Written request ::
Copy the material from the line containing "meijer deals (578, 1868)" down to the line containing "[button] (699, 83)", switching "Online Deals" to "Web Deals" and changing nothing else.

Records ::
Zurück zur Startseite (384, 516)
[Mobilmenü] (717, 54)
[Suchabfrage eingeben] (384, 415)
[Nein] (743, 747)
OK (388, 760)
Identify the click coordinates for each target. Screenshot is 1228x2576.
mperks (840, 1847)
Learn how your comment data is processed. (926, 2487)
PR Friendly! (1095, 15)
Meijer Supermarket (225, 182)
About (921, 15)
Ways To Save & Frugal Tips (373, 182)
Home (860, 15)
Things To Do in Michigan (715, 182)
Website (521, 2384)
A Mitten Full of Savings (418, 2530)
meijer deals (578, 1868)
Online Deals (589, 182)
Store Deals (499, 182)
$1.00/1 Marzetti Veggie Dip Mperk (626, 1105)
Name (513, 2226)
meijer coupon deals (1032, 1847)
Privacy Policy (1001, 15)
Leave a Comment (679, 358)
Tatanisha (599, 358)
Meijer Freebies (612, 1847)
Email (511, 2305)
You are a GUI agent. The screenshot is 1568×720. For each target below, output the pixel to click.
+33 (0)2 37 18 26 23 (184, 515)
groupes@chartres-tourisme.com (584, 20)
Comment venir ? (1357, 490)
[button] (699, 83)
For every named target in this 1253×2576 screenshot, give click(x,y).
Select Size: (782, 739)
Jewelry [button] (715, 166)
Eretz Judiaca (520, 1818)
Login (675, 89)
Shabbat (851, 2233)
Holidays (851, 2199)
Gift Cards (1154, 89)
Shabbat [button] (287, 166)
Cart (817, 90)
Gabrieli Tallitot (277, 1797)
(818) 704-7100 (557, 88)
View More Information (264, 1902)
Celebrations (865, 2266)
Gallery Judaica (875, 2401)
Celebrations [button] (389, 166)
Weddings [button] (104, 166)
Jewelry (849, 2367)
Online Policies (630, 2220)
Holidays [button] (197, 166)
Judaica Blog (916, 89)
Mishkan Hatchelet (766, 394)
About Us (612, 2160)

Answer in full ::
meijer deals (578, 1868)
Web Deals (589, 182)
Store Deals (499, 182)
$1.00/1 Marzetti Veggie Dip Mperk (626, 1105)
Name (513, 2226)
meijer coupon deals (1032, 1847)
Privacy Policy (1001, 15)
Leave a Comment (679, 358)
Tatanisha (599, 358)
Meijer Freebies (612, 1847)
Email (511, 2305)
You are a GUI agent. The screenshot is 1568×720. For each target below, output the pixel to click.
+33 (0)2 37 18 26 23 (184, 515)
groupes@chartres-tourisme.com (584, 20)
Comment venir ? (1357, 490)
[button] (699, 83)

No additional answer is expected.